* **Goal**: Reproduce every line of the records below, with no changes.

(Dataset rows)
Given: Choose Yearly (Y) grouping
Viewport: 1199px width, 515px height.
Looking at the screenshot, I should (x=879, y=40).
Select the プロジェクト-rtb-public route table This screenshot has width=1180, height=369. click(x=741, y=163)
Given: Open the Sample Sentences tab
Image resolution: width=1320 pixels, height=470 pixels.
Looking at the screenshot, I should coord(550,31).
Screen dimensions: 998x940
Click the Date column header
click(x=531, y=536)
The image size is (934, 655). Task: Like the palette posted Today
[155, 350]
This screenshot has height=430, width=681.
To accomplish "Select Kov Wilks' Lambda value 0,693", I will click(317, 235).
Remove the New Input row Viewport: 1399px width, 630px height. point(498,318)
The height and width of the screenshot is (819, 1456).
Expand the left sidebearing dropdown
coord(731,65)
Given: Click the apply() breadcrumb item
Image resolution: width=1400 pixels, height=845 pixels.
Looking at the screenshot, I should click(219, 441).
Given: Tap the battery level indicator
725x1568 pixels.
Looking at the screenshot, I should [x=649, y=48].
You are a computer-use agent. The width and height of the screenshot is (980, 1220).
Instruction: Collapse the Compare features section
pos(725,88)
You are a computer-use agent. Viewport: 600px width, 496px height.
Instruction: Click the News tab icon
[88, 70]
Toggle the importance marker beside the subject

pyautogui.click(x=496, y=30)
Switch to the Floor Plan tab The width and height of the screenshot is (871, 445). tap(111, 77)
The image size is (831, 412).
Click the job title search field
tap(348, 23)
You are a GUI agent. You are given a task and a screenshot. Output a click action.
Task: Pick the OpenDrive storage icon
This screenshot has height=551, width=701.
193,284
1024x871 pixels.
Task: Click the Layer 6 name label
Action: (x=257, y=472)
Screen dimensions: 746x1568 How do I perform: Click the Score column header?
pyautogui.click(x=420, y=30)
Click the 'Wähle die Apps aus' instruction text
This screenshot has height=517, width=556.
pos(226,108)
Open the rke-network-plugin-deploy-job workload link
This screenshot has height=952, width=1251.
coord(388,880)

* **Reply**:
Given: Choose Yearly (Y) grouping
Viewport: 1199px width, 515px height.
Looking at the screenshot, I should (x=879, y=40).
Select the プロジェクト-rtb-public route table This screenshot has width=1180, height=369. click(x=741, y=163)
Given: Open the Sample Sentences tab
Image resolution: width=1320 pixels, height=470 pixels.
Looking at the screenshot, I should coord(550,31).
Screen dimensions: 998x940
Click the Date column header
click(x=531, y=536)
The image size is (934, 655). Task: Like the palette posted Today
[155, 350]
This screenshot has height=430, width=681.
To accomplish "Select Kov Wilks' Lambda value 0,693", I will click(317, 235).
Remove the New Input row Viewport: 1399px width, 630px height. point(498,318)
The height and width of the screenshot is (819, 1456).
Expand the left sidebearing dropdown
coord(731,65)
Given: Click the apply() breadcrumb item
Image resolution: width=1400 pixels, height=845 pixels.
Looking at the screenshot, I should click(219, 441).
Given: Tap the battery level indicator
725x1568 pixels.
Looking at the screenshot, I should [x=649, y=48].
You are a computer-use agent. The width and height of the screenshot is (980, 1220).
Instruction: Collapse the Compare features section
pos(725,88)
You are a computer-use agent. Viewport: 600px width, 496px height.
Instruction: Click the News tab icon
[88, 70]
Toggle the importance marker beside the subject

pyautogui.click(x=496, y=30)
Switch to the Floor Plan tab The width and height of the screenshot is (871, 445). tap(111, 77)
The image size is (831, 412).
Click the job title search field
tap(348, 23)
You are a GUI agent. You are given a task and a screenshot. Output a click action.
Task: Pick the OpenDrive storage icon
This screenshot has height=551, width=701.
193,284
1024x871 pixels.
Task: Click the Layer 6 name label
Action: (x=257, y=472)
Screen dimensions: 746x1568 How do I perform: Click the Score column header?
pyautogui.click(x=420, y=30)
Click the 'Wähle die Apps aus' instruction text
This screenshot has height=517, width=556.
pos(226,108)
Open the rke-network-plugin-deploy-job workload link
This screenshot has height=952, width=1251.
coord(388,880)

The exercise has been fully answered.